Journal of Nutrition & Food Sciences

Journal of Nutrition & Food Sciences
Open Access

ISSN: 2155-9600

+32 25889658

The role of diet and supplementation in inflammatory bowel disease

5th European Nutrition and Dietetics Conference

June 16-18, 2016 Rome, Italy

Martyn Caplin

Royal Free Hospital, UK

Scientific Tracks Abstracts: J Nutr Food Sci

Abstract :

Background & Aims: Inflammatory Bowel Diseases (IBD) is chronic immune disorders of unclear etiology, in which the gastrointestinal tract is inflamed. Diet may be a potential pathogenic factor in the development of IBD and patients often take food supplements with no evidence base. We have thus assessed the evidence for food supplements in the management of IBD. Methods: A PubMed search was performed for the terms: Inflammatory bowel disease; nutritional deficiencies; dietary supplements; curcumin; green tea; vitamin D and other vitamins; folic acid; iron; zinc; probiotics; Andrographis paniculata and Boswellia serrate. PubMed was used to search for all relevant articles published during 1975-2015. Results: The most evidence was for curcumin, green tea, vitamin D and probiotics.
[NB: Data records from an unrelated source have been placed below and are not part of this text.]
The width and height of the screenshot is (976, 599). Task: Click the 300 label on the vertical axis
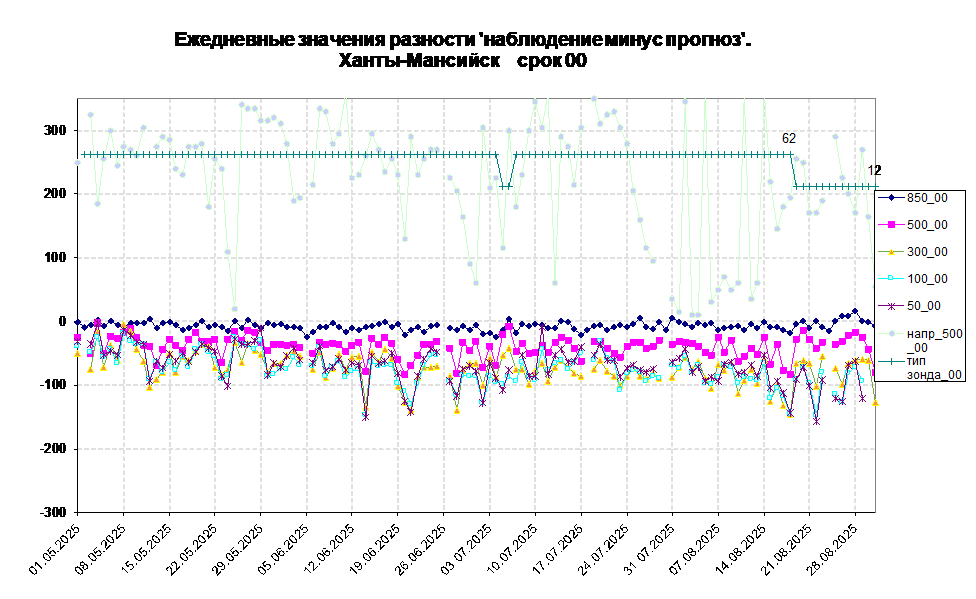[60, 131]
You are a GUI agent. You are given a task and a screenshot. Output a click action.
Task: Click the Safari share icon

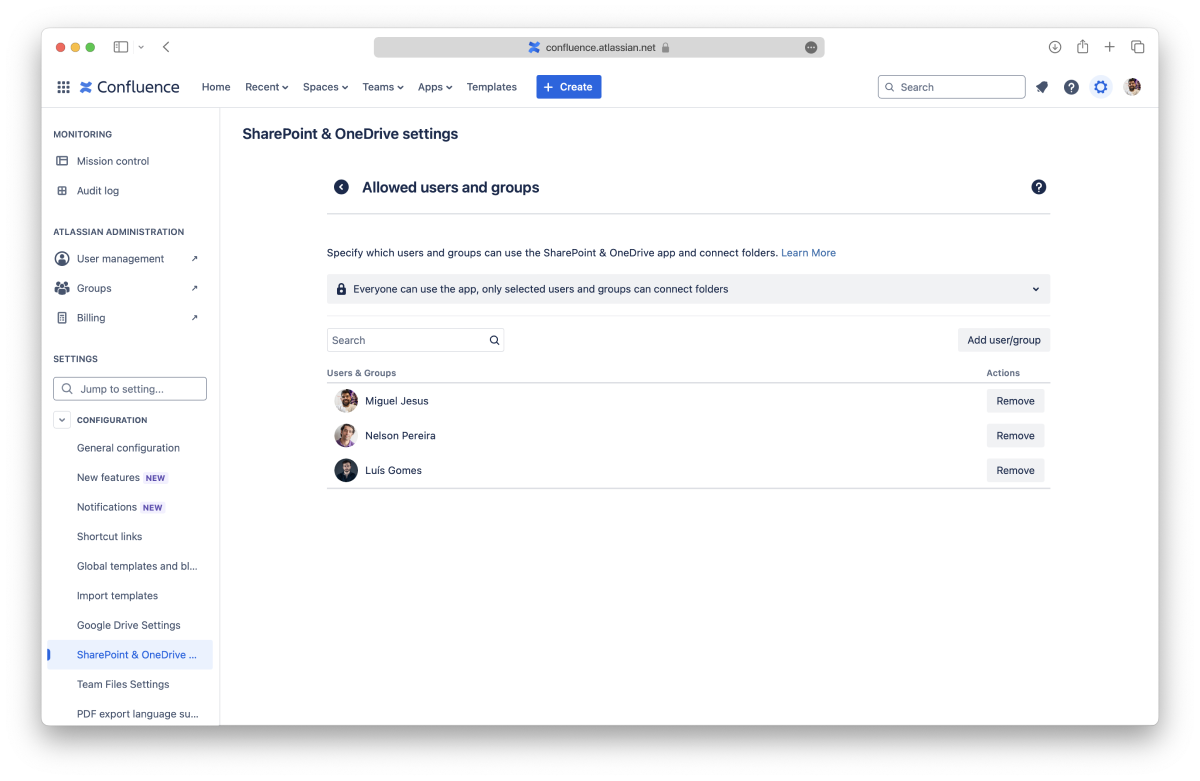coord(1082,47)
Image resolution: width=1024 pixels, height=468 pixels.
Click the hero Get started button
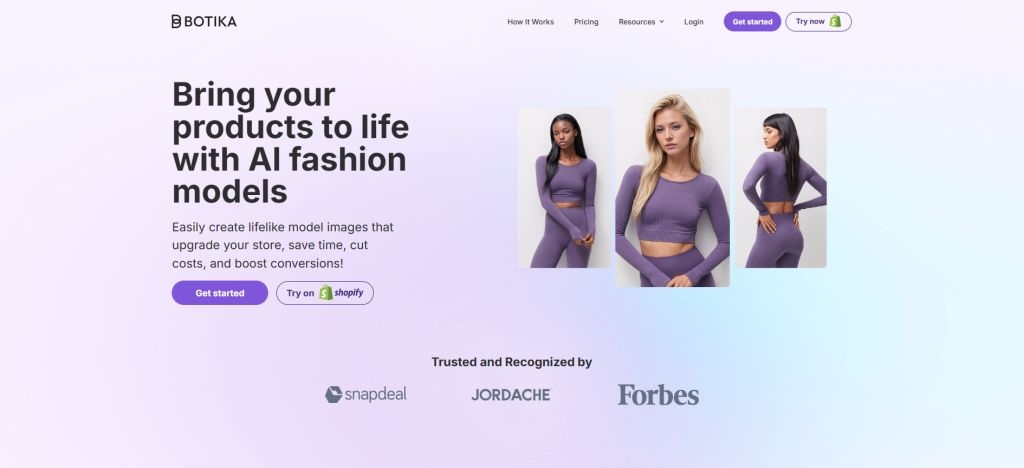[x=220, y=293]
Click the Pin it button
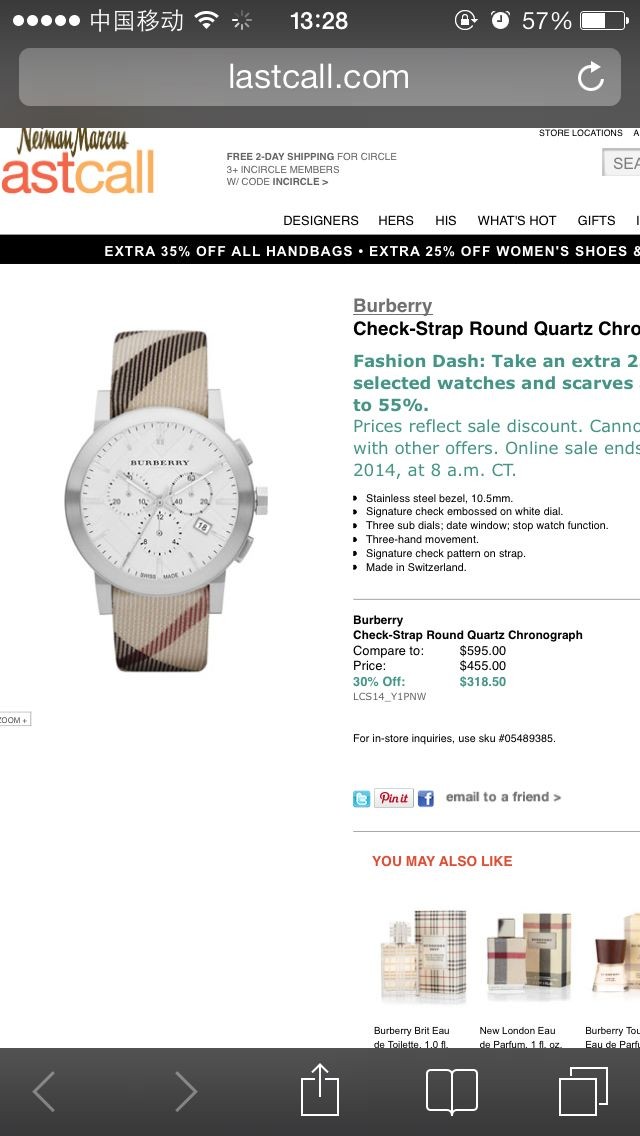 (394, 798)
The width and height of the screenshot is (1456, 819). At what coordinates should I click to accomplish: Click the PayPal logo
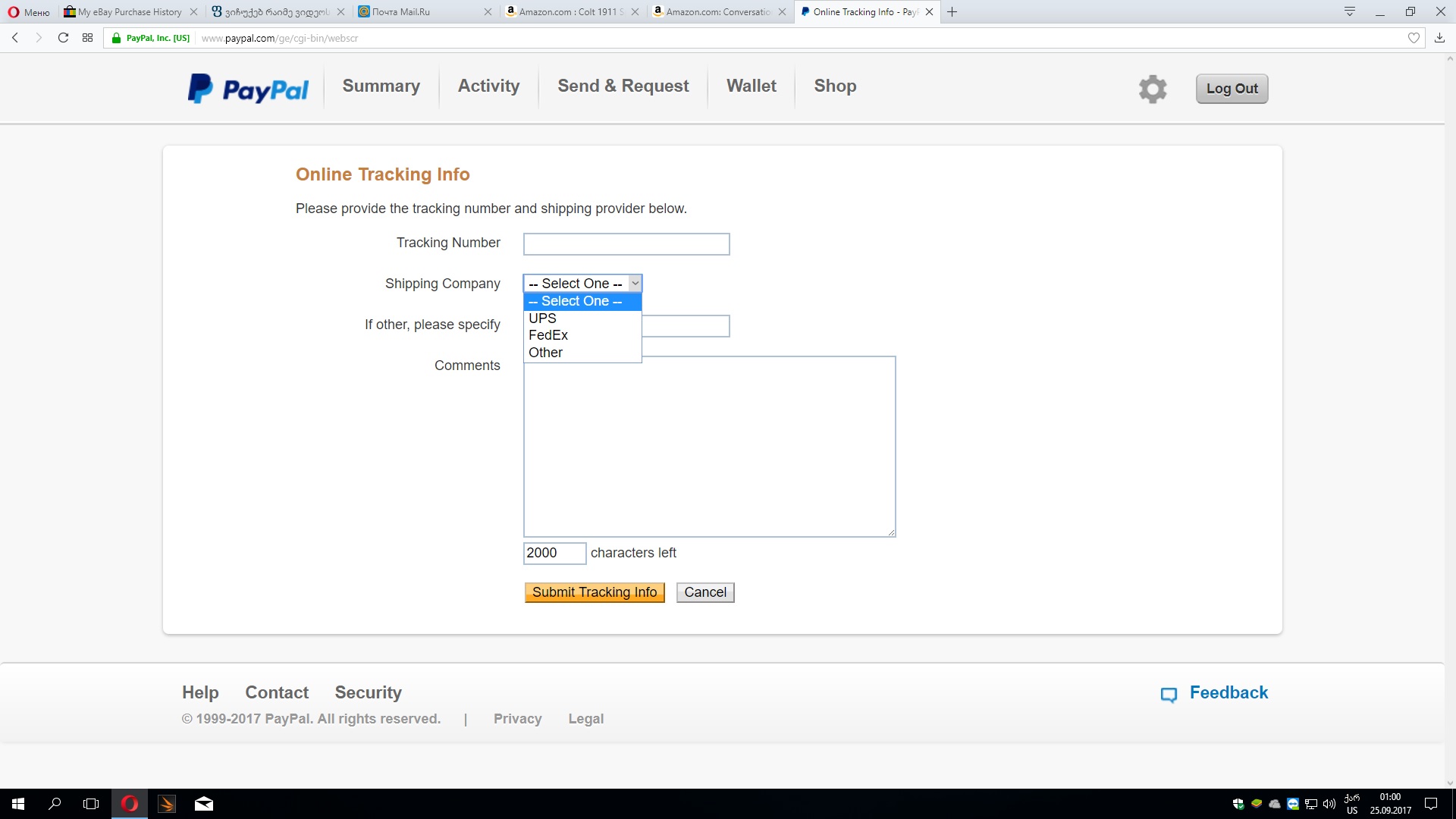(248, 89)
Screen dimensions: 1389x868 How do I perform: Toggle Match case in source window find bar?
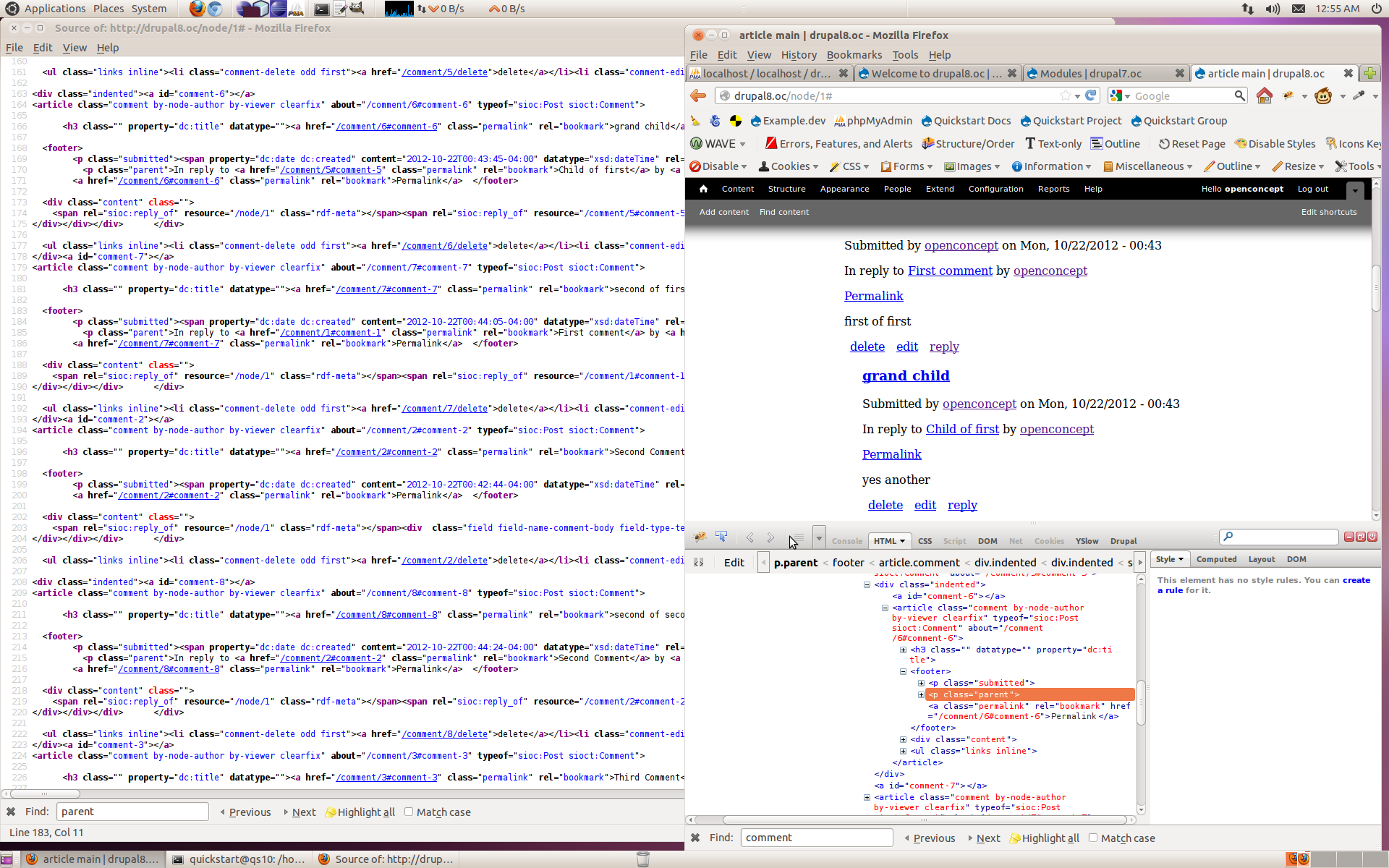click(409, 812)
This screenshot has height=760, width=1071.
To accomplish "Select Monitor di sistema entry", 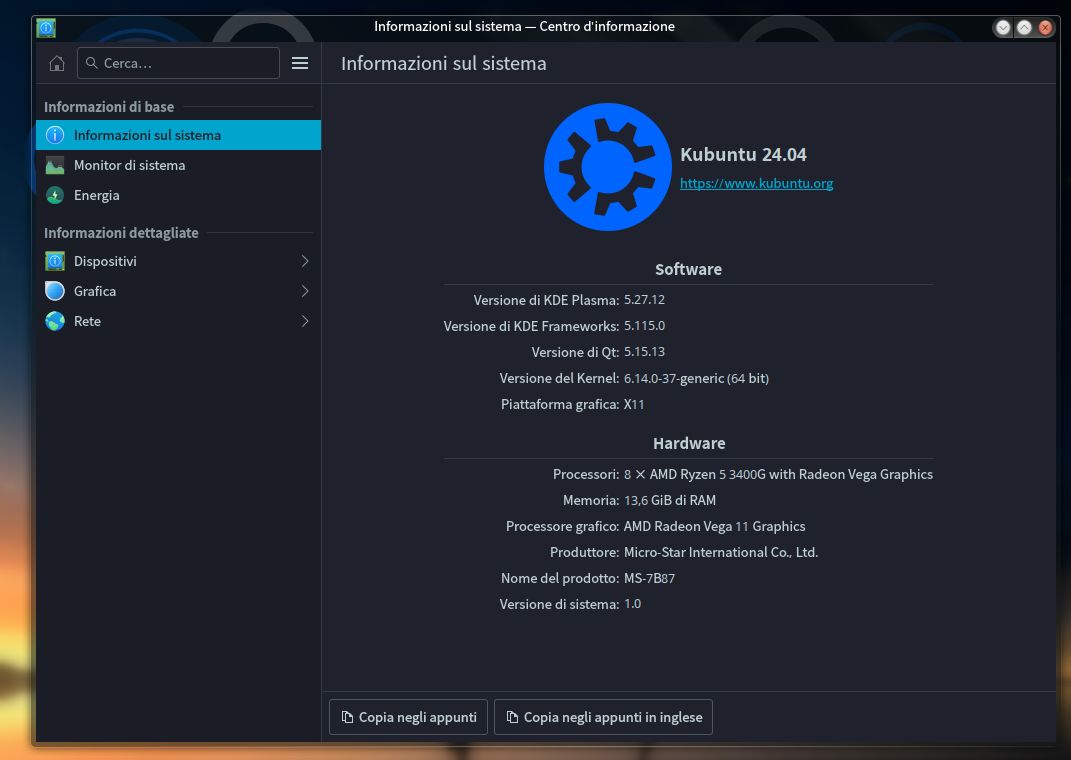I will tap(130, 165).
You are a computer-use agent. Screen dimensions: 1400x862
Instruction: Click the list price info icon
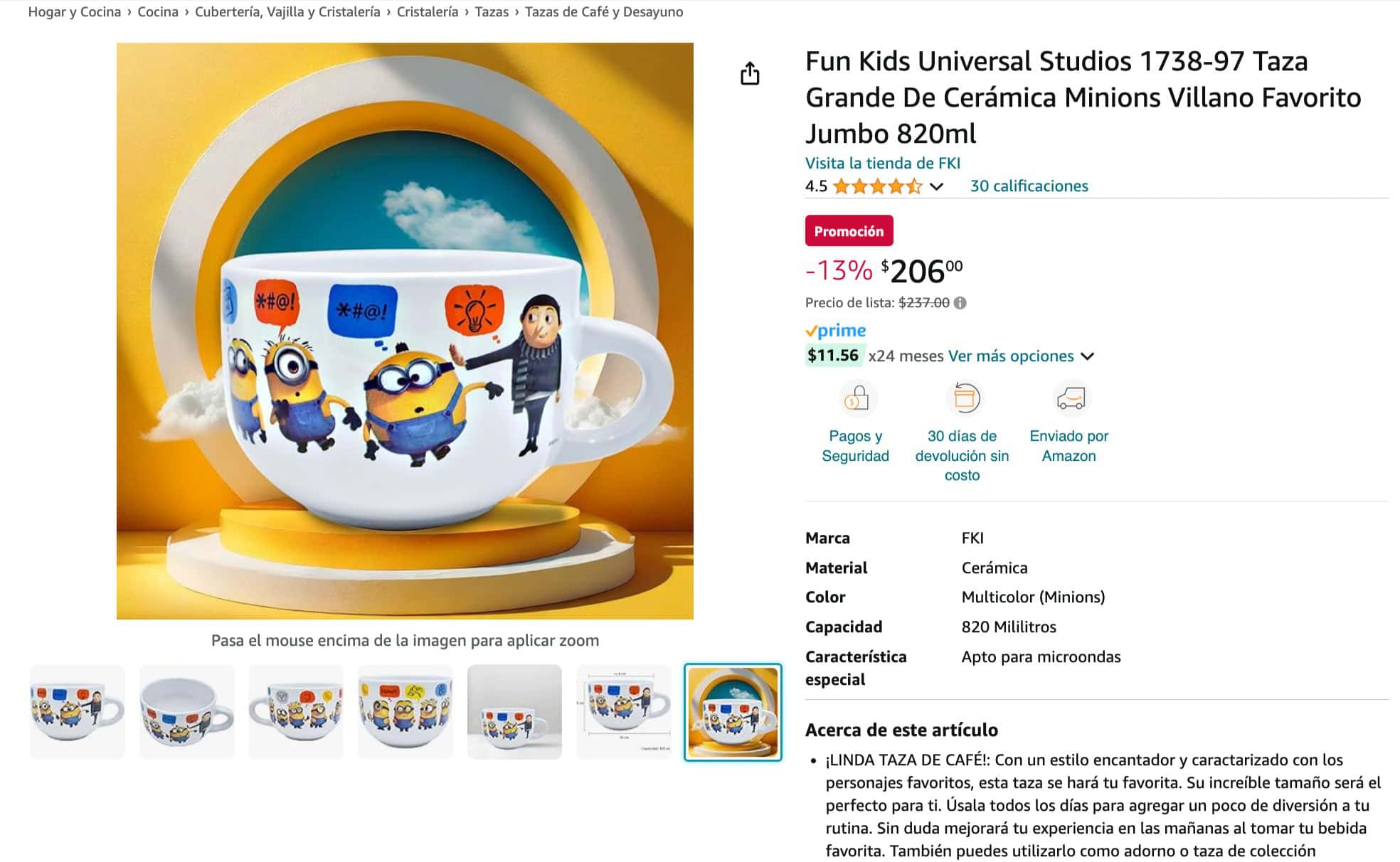[x=960, y=303]
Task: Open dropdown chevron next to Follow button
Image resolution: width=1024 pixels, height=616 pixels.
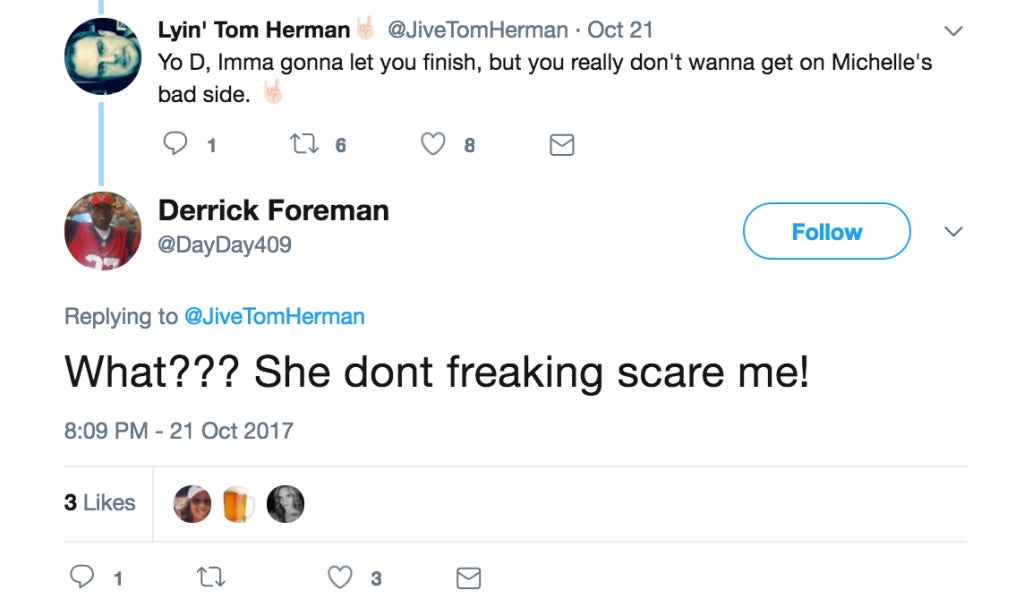Action: 953,231
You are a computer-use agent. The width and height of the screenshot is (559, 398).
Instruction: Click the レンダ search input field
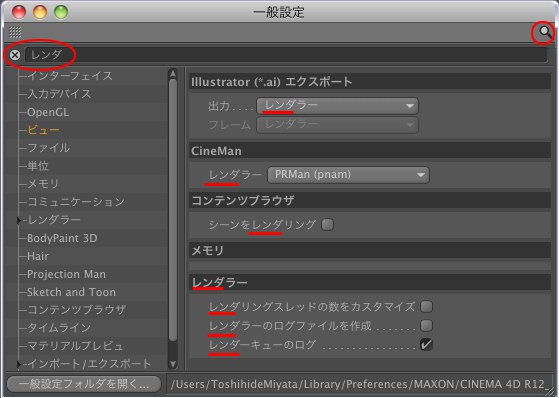(286, 55)
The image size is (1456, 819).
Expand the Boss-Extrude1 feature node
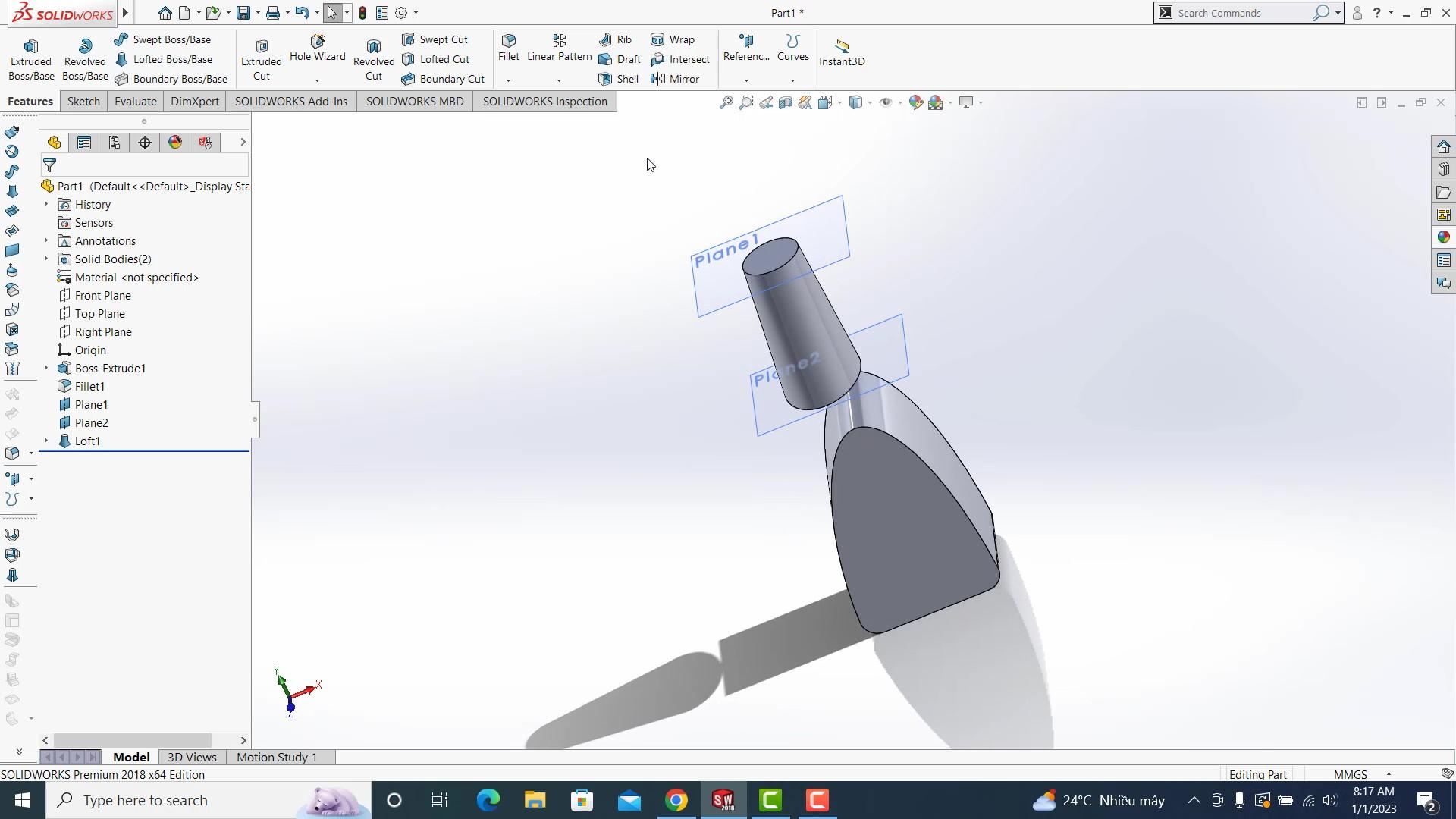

Curcumin supplementation has been reported to be effective in reducing both the symptoms and the inflammatory indices in IBD patients. Similar results have been observed for green tea, however pertinent studies are limited. Vitamin D supplementation may help to both increase bone mineral density in patients with IBD and to reduce disease activity. IBD patients with ileal resections >20 cm may develop vitamin B12 deficiency which requires parenteral supplementation. Conversely, there is no current evidence to support fat soluble vitamin supplementation in IBD patients. Probiotics, particularly VSL#3, appears to reduce disease activity in IBD patients with pouchitis. Complementary and alternative medicines are used by IBD patients and some in vitro and animal studies have showed promising results. Conclusion: Attention to dietary factors such as curcumin, green tea and vitamins, including vitamin D and vitamin B12, appears to be beneficial and, if necessary, supplementation may be appropriate.

Biography :

Martyn Caplin is a Professor of Gastroenterology & GI Neuroendocrinology at the Royal Free Hospital and University College London. He has published over 150 peer reviewed papers, written multiple book chapters and co-authored two books. He regularly lectures both nationally and internationally. From 2006-2012, he was the Clinical Lead for “NHS Evidence” for Gastroenterology and Liver diseases. He was a Member of the National Cancer Research Institute (NCRI) upper-G.I. Cancer Committee 2006-2014. He is an international expert in Neuroendocrine Tumours and is the Chair of the European Neuroendocrine Tumor Society. He has received a Lifetime Achievement Award from the UK & Ireland Neuroendocrine Tumour Society in recognition of his Clinical Leadership and Research in the field of NETs.